Beijing- Day One! ~ Hutongs, Holiday Inns, and Juggling, Oh My! ~ June 15, 2012

  The next morning, bright and early thanks  to a massive amount of jet lag, Dad and I got up at 5 am to explore the city. We started our day by walking around downtown searching for a Holiday Inn my Dad had found on the interwebs to do some laundry. (My parents had already been traveling for almost a week and needed this kind of thing at this point) Our hotel was located right next to the 2008 Olympic campus, so we took a quick stroll by the structures.

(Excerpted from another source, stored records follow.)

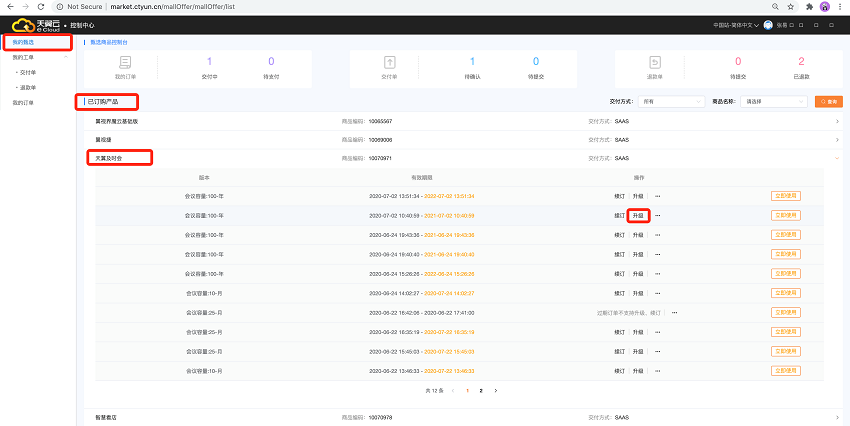Click 立即使用 on the first order row
This screenshot has width=850, height=426.
click(786, 196)
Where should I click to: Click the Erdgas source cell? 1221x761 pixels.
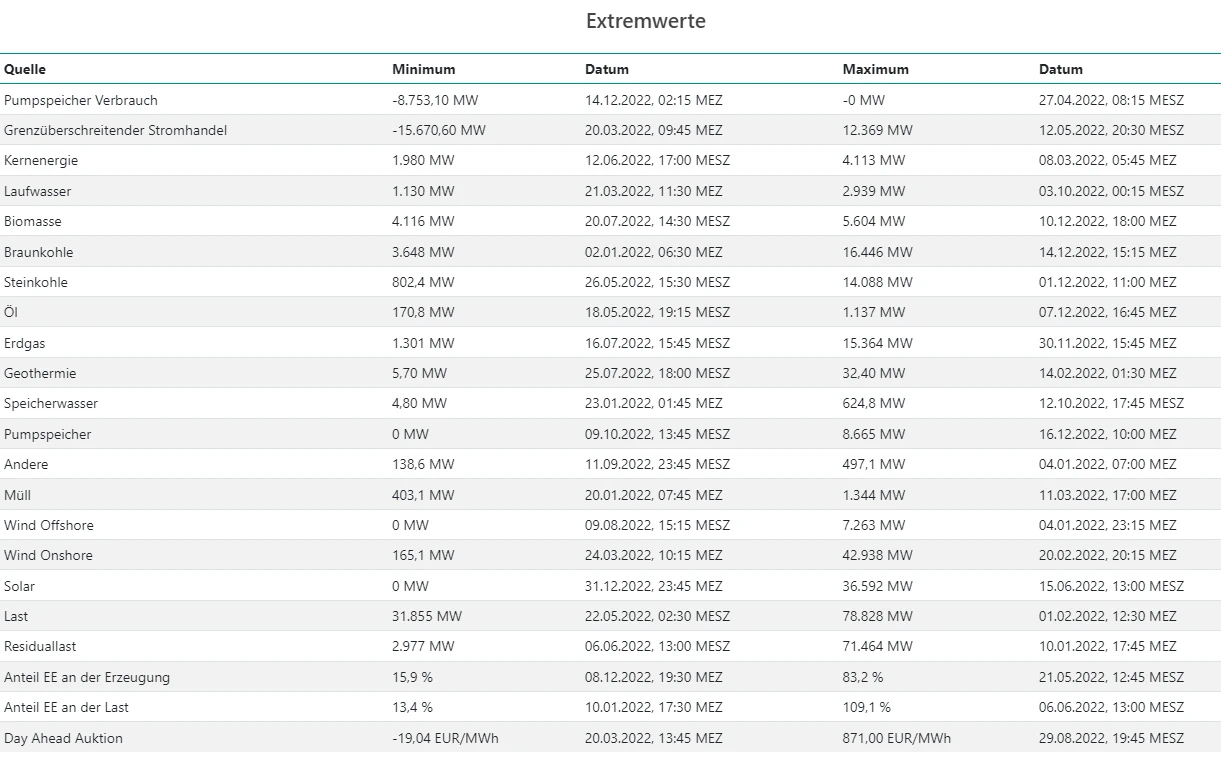tap(25, 343)
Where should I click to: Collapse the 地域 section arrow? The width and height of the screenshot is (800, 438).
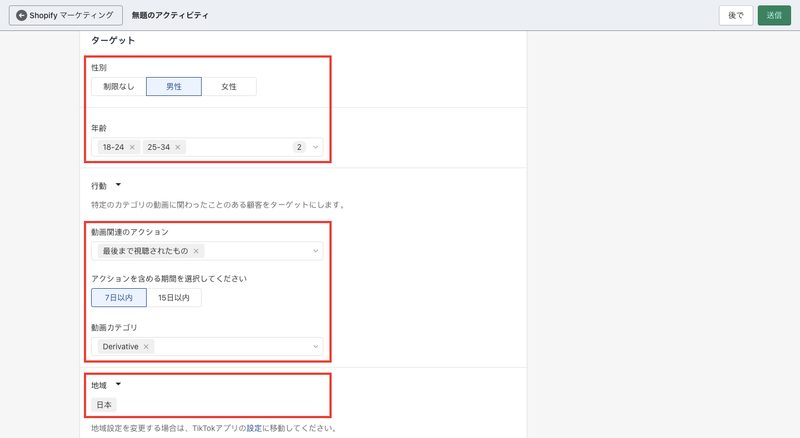tap(118, 384)

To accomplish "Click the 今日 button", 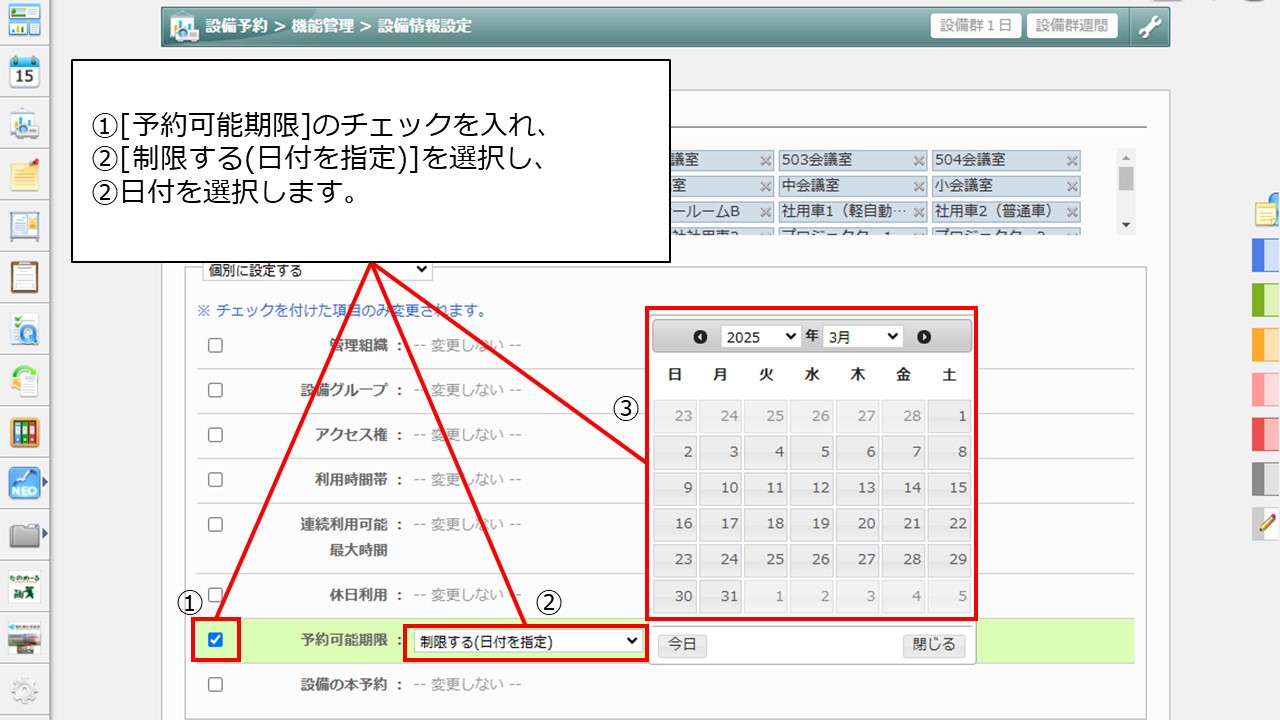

The famous Birds Nest, Water Cube, and what looked like a three-torch tower were the only places we saw from afar, but they were impressive even at a distance.

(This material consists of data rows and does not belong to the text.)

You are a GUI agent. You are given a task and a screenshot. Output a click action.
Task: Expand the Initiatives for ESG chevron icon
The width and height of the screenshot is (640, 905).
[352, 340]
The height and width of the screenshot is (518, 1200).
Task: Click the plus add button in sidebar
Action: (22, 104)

The “Bird’s Nest,” some other random 2008 Olympic structures, and a squiggly IBM building.  (People still use IBM’s?!)

   

When we got to the neighborhood that Dad thought we should be in to find the hotel, we quickly found out that the words “Holiday” and  “Inn” do not translate easily into Chinese. We got hungry, and failing to find anything that resembled an IHOP, Denny’s, or any other breakfast diner, we stopped in the what we thought might be Chinese equivalent. It was quite clearly a place that mostly serviced locals, and the people within were very wary to speak to us. Dad, however unbeknownst to them, speaks Mandarin pretty well, so he could understand them when they were saying to one another “No, I don’t want to talk to them, my English isn’t good, YOU talk to them!” You can imagine how relieved they looked when this tall, white, professorial American guy broke out in their native tongue. We ordered whatever the guy next to us was having, since we didn’t know what a Chinese breakfast should consist of, and were brought two bowls of white soup and friend dough. The soup had rice in it, and not much else flavor wise. It basically tasted like flour and water.  The bread was good, though, and I found a delicious chili sauce on the table, and loaded it up on the bread. Taking a cue from our neighbor, we dipped the bread in the soup and found it pretty satisfying as far as breakfasts go.

Breakfast of champions (or confused Americans…)

We went back to the houtongs after breakfast to do some shopping, and stopped in a cute park that ran along the highway. It was a strip of greenery, not more than 20 yards across, but running about half a mile lengthwise. It was full of people exercising, but not in any way I had ever experienced before. People were slapping their arms and torsos, swinging their legs, and actually using those metal stretching and exercise bars that parks have installed in them. No one was jogging or anything like you would see in the US, they were all stretching, or doing calisthenics, tai chi, and there was even a few people playing ping pong at an outdoor table! And these were not all the usual 20-somethings you see jogging outside plugged into iPods- most these people were 50 and up! It was such an interesting sight, and one that was so common I would quickly grow accustomed to seeing groups of people exercising together.

Outdoor Ping Pong!

We walked around the hutongs with Mom later that day doing some shopping, then they went back to the hotel and I continued to explore. In a few hours time I had to grab a cab to meet my parents, but no cab drivers would take me! I was trying everything I could, pointing to a map, trying out my rudimentary Chinese, but to no avail. I had to get in and out of two cabs before pointing to a temple that was easy to get to, and thereby convincing the cabbie I was worth the fare!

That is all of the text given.